Fewer Fiscal and Monetary Surprises Ahead
One of the most important developments for markets is the gradual improvement in the U.S. fiscal picture. While deficits remain elevated, they are shrinking as a percentage of GDP from the historic highs reached during the COVID period. This fiscal stabilization is helping anchor longer-term interest rates and reduce tail risks.
At the same time, Treasury Secretary Scott Bessent has articulated a new Federal Reserve philosophy that is less activist and more restrained. His comments suggest that the upcoming Fed Chair appointment process in May should be smooth, alleviating fears of institutional disruption or politicized monetary policy.
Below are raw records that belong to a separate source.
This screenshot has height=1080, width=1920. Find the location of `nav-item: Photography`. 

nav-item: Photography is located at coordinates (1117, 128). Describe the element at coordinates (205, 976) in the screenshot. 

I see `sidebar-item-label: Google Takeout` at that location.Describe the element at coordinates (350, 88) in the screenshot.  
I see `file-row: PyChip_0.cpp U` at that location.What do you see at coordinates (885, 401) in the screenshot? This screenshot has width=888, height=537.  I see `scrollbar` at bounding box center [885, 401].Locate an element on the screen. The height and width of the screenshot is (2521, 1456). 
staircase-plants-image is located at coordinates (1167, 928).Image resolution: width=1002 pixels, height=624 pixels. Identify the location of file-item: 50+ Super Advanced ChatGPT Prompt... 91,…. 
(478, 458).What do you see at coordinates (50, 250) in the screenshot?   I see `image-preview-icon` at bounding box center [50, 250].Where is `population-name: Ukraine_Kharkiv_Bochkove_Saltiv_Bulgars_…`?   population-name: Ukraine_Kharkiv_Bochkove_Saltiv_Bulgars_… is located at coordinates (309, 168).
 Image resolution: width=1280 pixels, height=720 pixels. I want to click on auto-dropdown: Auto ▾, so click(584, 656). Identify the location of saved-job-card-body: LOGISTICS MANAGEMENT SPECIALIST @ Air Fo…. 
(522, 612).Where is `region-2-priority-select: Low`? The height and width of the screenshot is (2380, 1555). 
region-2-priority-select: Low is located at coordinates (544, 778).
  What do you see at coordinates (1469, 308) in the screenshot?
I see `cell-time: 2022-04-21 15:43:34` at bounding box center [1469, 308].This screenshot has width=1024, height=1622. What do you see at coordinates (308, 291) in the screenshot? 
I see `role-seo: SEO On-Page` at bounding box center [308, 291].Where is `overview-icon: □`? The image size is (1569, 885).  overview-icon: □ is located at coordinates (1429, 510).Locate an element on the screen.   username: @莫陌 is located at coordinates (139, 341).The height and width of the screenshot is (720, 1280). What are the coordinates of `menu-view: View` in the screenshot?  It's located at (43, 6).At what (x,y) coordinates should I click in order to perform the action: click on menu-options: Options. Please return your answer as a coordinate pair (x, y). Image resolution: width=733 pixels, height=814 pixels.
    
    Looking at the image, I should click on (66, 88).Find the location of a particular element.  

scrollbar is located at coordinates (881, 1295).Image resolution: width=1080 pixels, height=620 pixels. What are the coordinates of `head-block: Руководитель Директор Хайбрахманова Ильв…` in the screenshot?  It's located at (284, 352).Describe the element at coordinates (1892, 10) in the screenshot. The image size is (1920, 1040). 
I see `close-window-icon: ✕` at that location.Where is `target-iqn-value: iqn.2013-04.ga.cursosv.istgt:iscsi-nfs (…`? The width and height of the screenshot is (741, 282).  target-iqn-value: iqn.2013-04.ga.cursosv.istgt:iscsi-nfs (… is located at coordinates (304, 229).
On rates, Bessent’s characterization of current interest levels as “normal” is telling. Markets should not expect aggressive or destabilizing short-term rate cuts in 2026. Instead, the outlook points to steady policy, modest adjustments, and fewer shocks—another contributor to improved visibility.
AI Bubble Has Popped, Creating Good Setup
After a sharp selloff in selected AI-related stocks late last year, the AI trade looks more attractive today than it did at the “nosebleed” levels seen in October. Importantly, the correction has occurred even as underlying demand for compute, tokens and productivity gains remain strong.
Adjacent themes, such as nuclear power tied to AI-driven electricity demand, have also repriced meaningfully. In our view, this reset improves the risk-reward profile for investors with a medium-term horizon.